Sound Reflections: CD sounds better than you may think. Here’s why.


When the CD came out, many vinyl record enthusiasts decried the format. “It sounds mechanical!” They’d protest. “It sounds cold!” Digital sucks became their mantra. A format war ensued. And while most of them today will concede that CD playback sounds leagues better than it used to, many still can’t fully warm up to it.

Fair enough, but I’d like to suggest to these people that the problem they have with CD sound has less to do with the CD format itself, than with how a conventional CD player plays music from a CD.

The conventional way dictates that a CD is inserted into a (usually) flimsy disc tray, where it spins at a constant speed of 600 to 1800 revolutions per minute (RPM), while a laser mechanism tries to read its information. This is not an easy task for the laser, because the disc, a thin, lightweight piece of polycarbonate plastic, is vibrating at breakneck speed in its disc tray due to mechanical vibrations and air turbulence.

These vibrations change the actual physical distance between the reflective layer of the CD and the laser pickup, an effect called focal distance, which causes the image of the 1s and 0s on the disc that represent the music to blur.

To counter this, an internal error correction system is used to help fill the missing information, a solution I liken to the once popular “drawing by numbers” game of connecting numbered dots with a pencil to draw an image. In the case of CD playback, we can call this “music by numbers”. In either case, we end up with an image that’s a crude representation of the original one.

Another issue that arises from having a CD spinning at such high velocity is the occurrence of timing errors in the signal processing, generally referred to as “jitter”, which smears the music.

Fortunately, there’s a much better way to play music from a CD, one that eliminates any probability of missing information or of jitter contaminating the signal, and some CD/media players are doing it now. How? By not playing back the CD in “real time”. Rather, these modern players create a bit-perfect copy of the CD, doing so by ripping its contents in sectors with multiple do-overs until every part of it has been retrieved and stored as an exact replica on the player’s internal hard drive. It’s this new file that’s then used for playback.

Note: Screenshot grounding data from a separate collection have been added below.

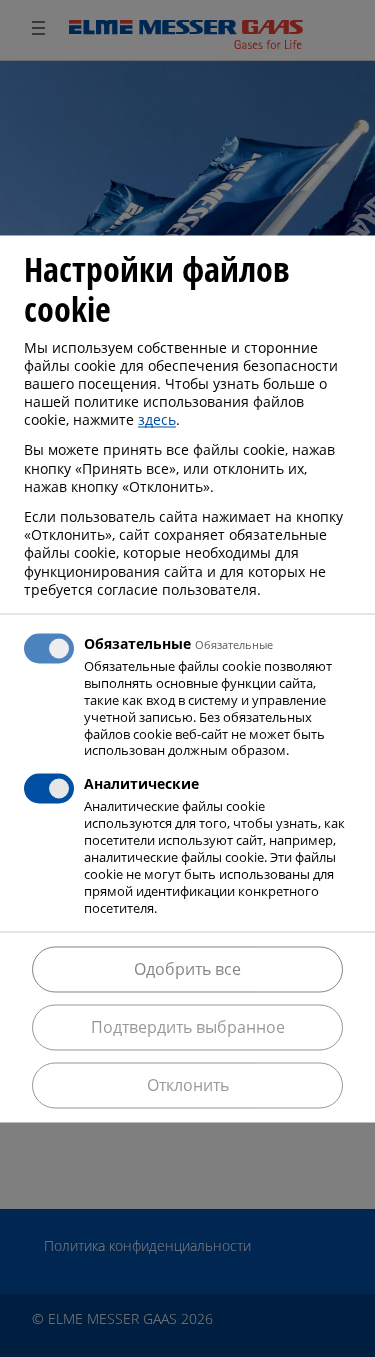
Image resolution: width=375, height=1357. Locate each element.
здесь (157, 420)
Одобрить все (187, 969)
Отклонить (188, 1085)
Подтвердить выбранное (188, 1027)
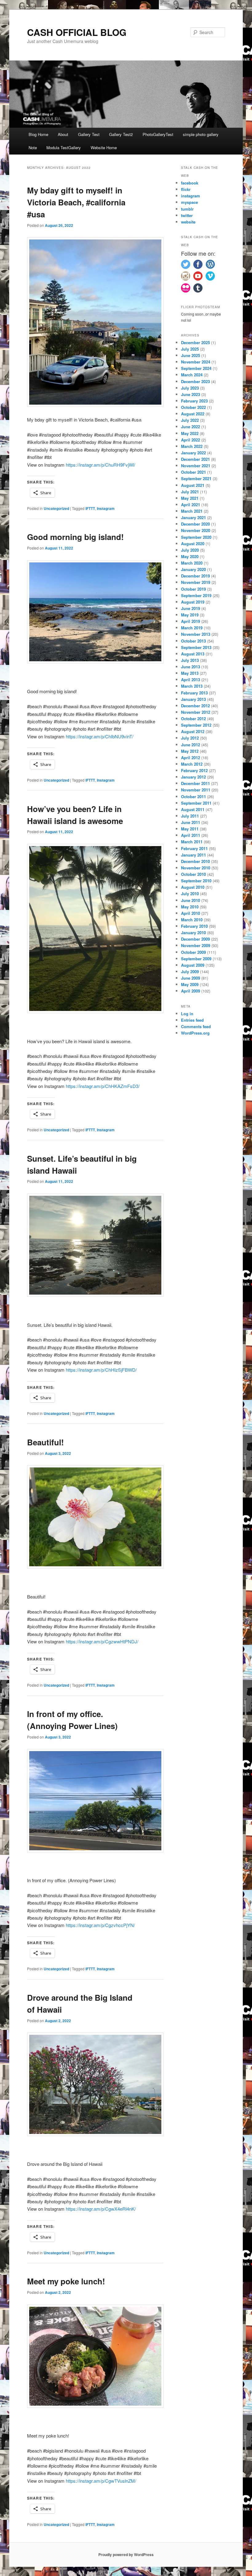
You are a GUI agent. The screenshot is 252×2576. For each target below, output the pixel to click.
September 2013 (196, 647)
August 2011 (192, 809)
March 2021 (192, 511)
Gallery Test (89, 134)
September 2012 (196, 725)
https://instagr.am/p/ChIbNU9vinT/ (99, 736)
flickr (186, 189)
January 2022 (193, 453)
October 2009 (193, 952)
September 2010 (196, 881)
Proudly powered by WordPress (126, 2554)
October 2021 (193, 472)
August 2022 (192, 414)
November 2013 (195, 634)
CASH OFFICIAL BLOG (76, 32)
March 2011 (192, 842)
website (188, 222)
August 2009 (192, 965)
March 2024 (192, 375)
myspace (189, 202)
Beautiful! (45, 1442)
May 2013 (190, 673)
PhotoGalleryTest (158, 134)
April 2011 (190, 835)
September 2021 (196, 478)
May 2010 (190, 907)
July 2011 (190, 816)
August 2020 (192, 543)
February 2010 (194, 926)
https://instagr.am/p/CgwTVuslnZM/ (101, 2480)
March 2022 (192, 446)
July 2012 (190, 738)
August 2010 (192, 887)
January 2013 (193, 699)
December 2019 (195, 576)
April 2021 (190, 504)
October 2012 (193, 718)
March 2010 (192, 920)
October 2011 (193, 796)
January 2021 (193, 517)
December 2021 (195, 459)
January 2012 (193, 777)
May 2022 (190, 433)
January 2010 (193, 932)
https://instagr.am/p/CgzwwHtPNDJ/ (102, 1641)
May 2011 (190, 829)
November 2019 (195, 582)
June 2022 (190, 426)
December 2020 (195, 524)
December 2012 (195, 706)
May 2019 (190, 615)
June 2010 (190, 900)
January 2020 (193, 569)
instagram (190, 196)
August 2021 (192, 485)
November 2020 (195, 530)
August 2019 (192, 602)
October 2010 (193, 874)
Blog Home (38, 134)
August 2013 (192, 654)
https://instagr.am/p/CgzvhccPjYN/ (100, 1925)
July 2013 (190, 660)
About (63, 134)
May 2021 (190, 498)
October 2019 (193, 589)
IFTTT (90, 508)
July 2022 (190, 420)
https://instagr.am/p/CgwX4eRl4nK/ (101, 2208)
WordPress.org (195, 1033)
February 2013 (194, 693)
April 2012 (190, 757)
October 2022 (193, 407)
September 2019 (196, 595)
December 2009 (195, 939)
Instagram (106, 508)
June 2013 (190, 667)
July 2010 (190, 893)
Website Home (104, 147)
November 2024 (195, 362)
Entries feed (192, 1020)
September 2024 (196, 368)
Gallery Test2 (121, 134)
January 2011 (193, 855)
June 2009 (190, 978)
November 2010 (195, 868)
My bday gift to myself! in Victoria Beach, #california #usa (76, 202)
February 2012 (194, 770)
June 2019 (190, 608)
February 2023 (194, 401)
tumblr (187, 209)
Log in (187, 1013)
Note (33, 147)
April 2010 (190, 913)
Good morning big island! (76, 536)
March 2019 (192, 628)
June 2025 (190, 355)
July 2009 (190, 971)
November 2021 (195, 465)
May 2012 (190, 751)
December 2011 (195, 783)
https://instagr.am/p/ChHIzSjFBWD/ (101, 1369)
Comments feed (196, 1026)
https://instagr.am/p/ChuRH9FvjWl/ (100, 464)
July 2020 (190, 550)
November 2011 (195, 790)
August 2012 (192, 731)
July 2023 (190, 388)
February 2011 (194, 848)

If done right, no conventional CD player can touch the level of performance that this type of CD playback is capable of, since all of the latter’s musical information is played back in its entirety – no “educated guesses” from some error correction system, and no jitter to muck up the sound. It doesn’t get any more “perfect” than that.

Vinylphiles may be surprised by just how non-mechanical and warm this sort of CD playback can sound.